Доктор Макдональд заглянула мне через плечо:
— С вами все в порядке?
Ни одна из этих открыток не была похожа на те, которые раз в год появлялись в моем почтовом ящике, но я все равно вскрыл конверты.
«Счастливого 13-го!», «Расти на радость нам!», «Говорят, ты стала старше!». Все открытки куплены в магазине: котята, плюшевые мишки, ухмыляющиеся мультяшки, все с надписями внутри от лучших друзей и их семей. В одной из открыток — пятифунтовая банкнота, от матери Мишель.

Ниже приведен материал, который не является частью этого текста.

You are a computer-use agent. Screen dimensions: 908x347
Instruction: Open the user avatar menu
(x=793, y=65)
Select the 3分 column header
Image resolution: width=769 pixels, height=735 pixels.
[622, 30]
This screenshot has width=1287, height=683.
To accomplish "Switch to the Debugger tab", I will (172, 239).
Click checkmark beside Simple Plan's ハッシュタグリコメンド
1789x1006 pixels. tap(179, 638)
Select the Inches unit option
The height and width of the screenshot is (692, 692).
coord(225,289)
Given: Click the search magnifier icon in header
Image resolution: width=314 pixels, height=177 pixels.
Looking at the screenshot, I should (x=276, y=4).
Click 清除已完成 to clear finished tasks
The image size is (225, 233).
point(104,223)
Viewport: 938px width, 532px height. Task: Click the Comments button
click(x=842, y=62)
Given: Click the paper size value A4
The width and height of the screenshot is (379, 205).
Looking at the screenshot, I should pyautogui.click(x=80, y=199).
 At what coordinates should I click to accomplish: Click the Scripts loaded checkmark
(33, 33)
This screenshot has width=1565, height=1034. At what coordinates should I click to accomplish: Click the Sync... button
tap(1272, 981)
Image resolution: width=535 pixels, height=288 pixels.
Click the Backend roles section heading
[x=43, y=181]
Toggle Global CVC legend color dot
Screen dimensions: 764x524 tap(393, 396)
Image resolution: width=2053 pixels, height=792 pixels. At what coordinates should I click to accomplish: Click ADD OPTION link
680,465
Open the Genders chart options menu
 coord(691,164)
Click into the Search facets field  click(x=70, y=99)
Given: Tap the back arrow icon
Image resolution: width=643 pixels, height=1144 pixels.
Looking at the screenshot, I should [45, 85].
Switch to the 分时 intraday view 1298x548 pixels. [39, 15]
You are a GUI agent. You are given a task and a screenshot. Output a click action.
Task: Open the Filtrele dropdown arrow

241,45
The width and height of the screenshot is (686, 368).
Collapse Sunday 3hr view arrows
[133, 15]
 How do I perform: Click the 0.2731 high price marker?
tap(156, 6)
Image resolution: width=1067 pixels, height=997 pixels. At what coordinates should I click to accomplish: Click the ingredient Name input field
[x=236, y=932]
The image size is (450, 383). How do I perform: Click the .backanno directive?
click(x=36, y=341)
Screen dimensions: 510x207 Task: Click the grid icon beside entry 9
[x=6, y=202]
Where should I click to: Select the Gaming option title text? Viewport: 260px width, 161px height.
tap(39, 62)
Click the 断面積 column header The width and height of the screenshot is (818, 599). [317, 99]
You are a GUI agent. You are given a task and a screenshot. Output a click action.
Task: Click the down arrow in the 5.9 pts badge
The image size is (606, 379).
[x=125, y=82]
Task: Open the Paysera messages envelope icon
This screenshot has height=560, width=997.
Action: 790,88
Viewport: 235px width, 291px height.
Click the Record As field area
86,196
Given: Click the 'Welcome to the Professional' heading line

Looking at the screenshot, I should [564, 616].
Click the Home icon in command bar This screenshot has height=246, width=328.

Ни одной открытки с фотографией, на которой она привязана к стулу, с глазами, выпученными от ужаса. Она не у него. Все не так, как в прошлый раз. Кети на самом деле сбежала. Слава тебе, Господи…
Я приложил голову к входной двери, в висках стучала кровь. Сделал глубокий вдох.
Она не у него. Она убежала, чтобы остаться у засранца, с которым она спит. Моя маленькая девочка. Ей всего двенадцать лет.
— Эш? Эш, с вами все в порядке?
Все, что мне теперь оставалось сделать, — это найти ее парня, вернуть Кети и выбить из засранца дерьмо по полной программе.
Я оставил открытки на столике рядом с лестницей и, толкнув входную дверь, вышел под моросящий дождь.
Мы переговорили с четырьмя друзьями Кети, прежде чем нашли того, кто знал, где живет этот маленький ублюдок.
Милбэнк-парк на восемнадцать этажей возвышался над окружающей жилой застройкой. Три высотных жилых блока, связанных между собой переходами, дорожками и коридорами. А какой-то идиот-чиновник из жилищного департамента вдобавок ко всему решил, что эти три громадных куска бетона очень даже неплохо будет выкрасить в яркие цвета. С годами большая часть краски выцвела, оставив после себя всевозможные грязноватые оттенки коричневого и серого.
Волнистую, в многочисленных рытвинах, парковку ограждал забор из металлической сетки. Рядом с входом стояла пара раздолбанных и забытых кем-то «транзитов», «фиеста» на кирпичах вместо колес, пара похожих на нее «фольксвагенов-поло», ржавчины на которых было больше, чем краски.
Я припарковался рядом с «транзитами». Сунул ключи в руку доктору Макдональд:
— Заприте двери. Если что случится, — сразу по газам, не оглядываться и не вмешиваться. Если спросят — это я заставил вас поехать со мной.
— Но это не…
— Я заставил вас поехать со мной.
Когда я вылезал, ветер попытался вырвать дверь машины из моей руки. По спине застучали дождевые капли.
Холодно, твою мать. Потопал через парковку, вышел в сорванные с петель ворота и пошел по бетонной дорожке к одному из переходов, связывающих Милбэнк-Восток и Север.